Happy Passover! This is the Jewish holiday that commemorates the Jews being freed from slavery in Egypt some 3,500 years ago. During the holiday, we have all kinds of fun observances, including eating matzoh (unleavened bread) and all kinds of other wonderful foods like charoset, an apple/nut/cinnamon/wine mix that is meant to symbolize the mortar used by the Israelite slaves when they laid bricks for Pharaoh’s monuments. On the first two nights of the holiday, we have a ritual meal called a seder where, believe it or not, we are supposed to drink four glasses of wine! When I was a child, those four glasses were sweet, syrupy Manischewitz concord grape wine. Thankfully, as an adult, I’ve gotten to enjoy many wonderful Passover wines. They probably existed when I was a kid, but my family was really into the tradition of sweet alcoholic juice.
The Dietary Laws of Passover
On Passover, Jews eat a leaven-free diet. This is to commemorate the haste in which the Jews left Egypt after being enslaved for 400 years.
Beyond the leaven-free diet, there are thousands of incredible recipes that have been created for the holiday. With the internet, you can quickly find 10 or more great sites to search for recipes.

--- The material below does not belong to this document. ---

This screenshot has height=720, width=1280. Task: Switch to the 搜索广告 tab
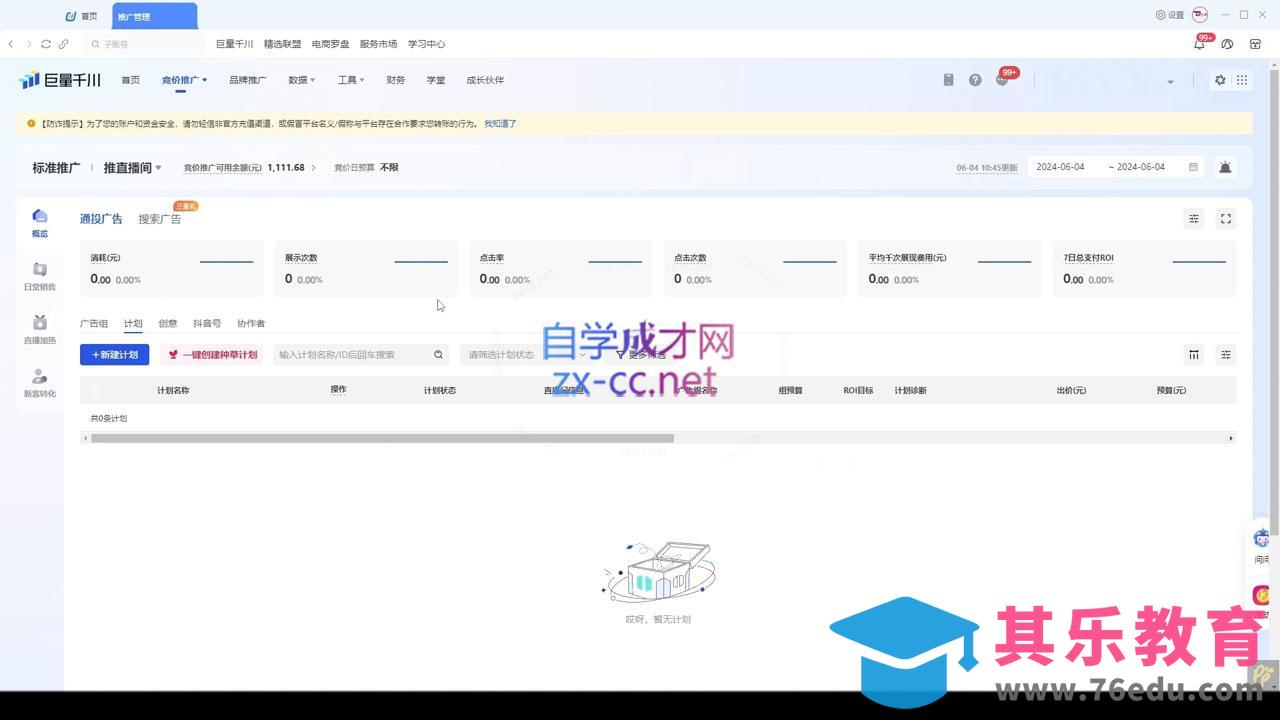pyautogui.click(x=160, y=219)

As a result of the amazing food options available, many Jews eat holiday-specific food for the entirety of the eight-day holiday.
We also drink wine that is specifically prepared (made kosher) for the holiday. For a wine to be considered kosher (acceptable) for Passover, it needs to be certified that it hasn’t had any contact with leavened goods. Now we do buy one bottle of Manishewitz, because that is the wine that is needed for charoset.
Drilling Down Further into Kosher Wine
It turns out that there are three levels of kashrut (the act of being kosher) for wine.
- Non-kosher wine: Non-kosher wines aren’t created under the supervision of Sabbath-observing Jews, and they might contain ingredients that aren’t kosher.
- Kosher wine: Kosher wines are created under the supervision of Sabbath-observing Jews, and they contain only ingredients that are kosher.
- Kosher for Passover wine: Besides being kosher, kosher for Passover wines bear the additional responsibility of being created using yeast from a source other than bread mold. This is typically sugar or fruit. They also don’t have preservatives that are common in winemaking like potassium sorbate. Finally, kosher for Passover wines are kept away from grains and breads and dough.
Finding Good Wine and Food for the Holiday
If you’re in the Bay Area of California, Mollie Stone’s offers a fantastic selection of kosher for Passover wine (along with a great selection of Passover foods), including wines from California, Israel and Franc, and food.
Chag Sameach (Happy Holiday)!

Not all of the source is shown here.